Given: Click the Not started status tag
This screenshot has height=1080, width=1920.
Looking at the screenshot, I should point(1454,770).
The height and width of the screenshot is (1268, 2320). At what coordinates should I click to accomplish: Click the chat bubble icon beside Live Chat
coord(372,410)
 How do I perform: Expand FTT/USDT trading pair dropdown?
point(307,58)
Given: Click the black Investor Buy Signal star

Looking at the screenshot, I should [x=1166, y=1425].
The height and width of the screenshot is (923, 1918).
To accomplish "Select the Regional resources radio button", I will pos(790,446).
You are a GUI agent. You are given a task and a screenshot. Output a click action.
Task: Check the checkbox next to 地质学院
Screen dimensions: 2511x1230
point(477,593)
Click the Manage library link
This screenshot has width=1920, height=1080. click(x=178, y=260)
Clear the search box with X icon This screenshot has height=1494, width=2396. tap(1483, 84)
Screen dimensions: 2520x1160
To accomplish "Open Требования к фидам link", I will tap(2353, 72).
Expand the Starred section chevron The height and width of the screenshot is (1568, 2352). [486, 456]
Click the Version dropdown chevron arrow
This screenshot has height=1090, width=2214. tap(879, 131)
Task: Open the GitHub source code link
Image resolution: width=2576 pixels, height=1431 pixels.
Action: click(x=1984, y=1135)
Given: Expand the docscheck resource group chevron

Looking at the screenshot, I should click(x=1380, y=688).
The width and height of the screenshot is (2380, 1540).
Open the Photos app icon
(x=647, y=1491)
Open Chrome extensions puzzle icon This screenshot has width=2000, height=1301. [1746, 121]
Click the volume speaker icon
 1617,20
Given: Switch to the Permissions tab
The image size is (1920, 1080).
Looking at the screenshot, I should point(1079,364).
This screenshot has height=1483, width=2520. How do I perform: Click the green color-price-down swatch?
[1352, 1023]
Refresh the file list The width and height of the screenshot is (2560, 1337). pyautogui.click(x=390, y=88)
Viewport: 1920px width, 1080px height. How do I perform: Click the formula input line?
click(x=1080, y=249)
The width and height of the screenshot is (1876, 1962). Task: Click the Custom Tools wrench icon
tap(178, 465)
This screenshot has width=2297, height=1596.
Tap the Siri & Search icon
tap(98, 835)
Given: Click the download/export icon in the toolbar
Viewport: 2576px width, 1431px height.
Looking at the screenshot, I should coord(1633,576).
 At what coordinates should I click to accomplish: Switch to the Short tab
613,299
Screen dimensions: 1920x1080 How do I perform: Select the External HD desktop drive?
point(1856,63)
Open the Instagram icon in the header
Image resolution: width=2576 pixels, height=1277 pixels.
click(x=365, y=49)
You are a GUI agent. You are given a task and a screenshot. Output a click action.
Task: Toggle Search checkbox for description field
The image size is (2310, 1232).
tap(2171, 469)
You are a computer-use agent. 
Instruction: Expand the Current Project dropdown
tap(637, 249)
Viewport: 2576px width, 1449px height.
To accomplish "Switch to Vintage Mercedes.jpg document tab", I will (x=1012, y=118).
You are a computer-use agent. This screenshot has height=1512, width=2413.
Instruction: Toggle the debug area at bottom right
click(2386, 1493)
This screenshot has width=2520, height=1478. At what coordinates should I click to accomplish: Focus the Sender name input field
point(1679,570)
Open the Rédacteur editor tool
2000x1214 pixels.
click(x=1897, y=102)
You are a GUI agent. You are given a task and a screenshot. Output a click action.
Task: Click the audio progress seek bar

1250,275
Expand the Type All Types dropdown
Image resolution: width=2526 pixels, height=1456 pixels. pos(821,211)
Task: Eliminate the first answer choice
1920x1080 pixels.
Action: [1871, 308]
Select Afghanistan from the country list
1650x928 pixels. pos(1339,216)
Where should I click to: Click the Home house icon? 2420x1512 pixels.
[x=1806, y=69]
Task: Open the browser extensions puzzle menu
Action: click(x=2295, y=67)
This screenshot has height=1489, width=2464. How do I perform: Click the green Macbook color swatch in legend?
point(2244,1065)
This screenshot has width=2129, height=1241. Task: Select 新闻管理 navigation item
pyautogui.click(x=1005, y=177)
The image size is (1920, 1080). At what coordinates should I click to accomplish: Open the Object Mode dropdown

::::::::::

→ **TASK DIRECTIONS**: Give every entry again, character for character.

→ **ANSWER FOR THIS EXERCISE**:
Given: Click the Not started status tag
This screenshot has height=1080, width=1920.
Looking at the screenshot, I should point(1454,770).
The height and width of the screenshot is (1268, 2320). At what coordinates should I click to accomplish: Click the chat bubble icon beside Live Chat
coord(372,410)
 How do I perform: Expand FTT/USDT trading pair dropdown?
point(307,58)
Given: Click the black Investor Buy Signal star

Looking at the screenshot, I should [x=1166, y=1425].
The height and width of the screenshot is (923, 1918).
To accomplish "Select the Regional resources radio button", I will pos(790,446).
You are a GUI agent. You are given a task and a screenshot. Output a click action.
Task: Check the checkbox next to 地质学院
Screen dimensions: 2511x1230
point(477,593)
Click the Manage library link
This screenshot has width=1920, height=1080. click(x=178, y=260)
Clear the search box with X icon This screenshot has height=1494, width=2396. tap(1483, 84)
Screen dimensions: 2520x1160
To accomplish "Open Требования к фидам link", I will tap(2353, 72).
Expand the Starred section chevron The height and width of the screenshot is (1568, 2352). [486, 456]
Click the Version dropdown chevron arrow
This screenshot has height=1090, width=2214. tap(879, 131)
Task: Open the GitHub source code link
Image resolution: width=2576 pixels, height=1431 pixels.
Action: click(x=1984, y=1135)
Given: Expand the docscheck resource group chevron

Looking at the screenshot, I should click(x=1380, y=688).
The width and height of the screenshot is (2380, 1540).
Open the Photos app icon
(x=647, y=1491)
Open Chrome extensions puzzle icon This screenshot has width=2000, height=1301. [1746, 121]
Click the volume speaker icon
 1617,20
Given: Switch to the Permissions tab
The image size is (1920, 1080).
Looking at the screenshot, I should point(1079,364).
This screenshot has height=1483, width=2520. How do I perform: Click the green color-price-down swatch?
[1352, 1023]
Refresh the file list The width and height of the screenshot is (2560, 1337). pyautogui.click(x=390, y=88)
Viewport: 1920px width, 1080px height. How do I perform: Click the formula input line?
click(x=1080, y=249)
The width and height of the screenshot is (1876, 1962). Task: Click the Custom Tools wrench icon
tap(178, 465)
This screenshot has width=2297, height=1596.
Tap the Siri & Search icon
tap(98, 835)
Given: Click the download/export icon in the toolbar
Viewport: 2576px width, 1431px height.
Looking at the screenshot, I should coord(1633,576).
 At what coordinates should I click to accomplish: Switch to the Short tab
613,299
Screen dimensions: 1920x1080 How do I perform: Select the External HD desktop drive?
point(1856,63)
Open the Instagram icon in the header
Image resolution: width=2576 pixels, height=1277 pixels.
click(x=365, y=49)
You are a GUI agent. You are given a task and a screenshot. Output a click action.
Task: Toggle Search checkbox for description field
The image size is (2310, 1232).
tap(2171, 469)
You are a computer-use agent. 
Instruction: Expand the Current Project dropdown
tap(637, 249)
Viewport: 2576px width, 1449px height.
To accomplish "Switch to Vintage Mercedes.jpg document tab", I will (x=1012, y=118).
You are a computer-use agent. This screenshot has height=1512, width=2413.
Instruction: Toggle the debug area at bottom right
click(2386, 1493)
This screenshot has width=2520, height=1478. At what coordinates should I click to accomplish: Focus the Sender name input field
point(1679,570)
Open the Rédacteur editor tool
2000x1214 pixels.
click(x=1897, y=102)
You are a GUI agent. You are given a task and a screenshot. Output a click action.
Task: Click the audio progress seek bar

1250,275
Expand the Type All Types dropdown
Image resolution: width=2526 pixels, height=1456 pixels. pos(821,211)
Task: Eliminate the first answer choice
1920x1080 pixels.
Action: [1871, 308]
Select Afghanistan from the country list
1650x928 pixels. pos(1339,216)
Where should I click to: Click the Home house icon? 2420x1512 pixels.
[x=1806, y=69]
Task: Open the browser extensions puzzle menu
Action: click(x=2295, y=67)
This screenshot has height=1489, width=2464. How do I perform: Click the green Macbook color swatch in legend?
point(2244,1065)
This screenshot has width=2129, height=1241. Task: Select 新闻管理 navigation item
pyautogui.click(x=1005, y=177)
The image size is (1920, 1080). At what coordinates should I click to accomplish: Open the Object Mode dropdown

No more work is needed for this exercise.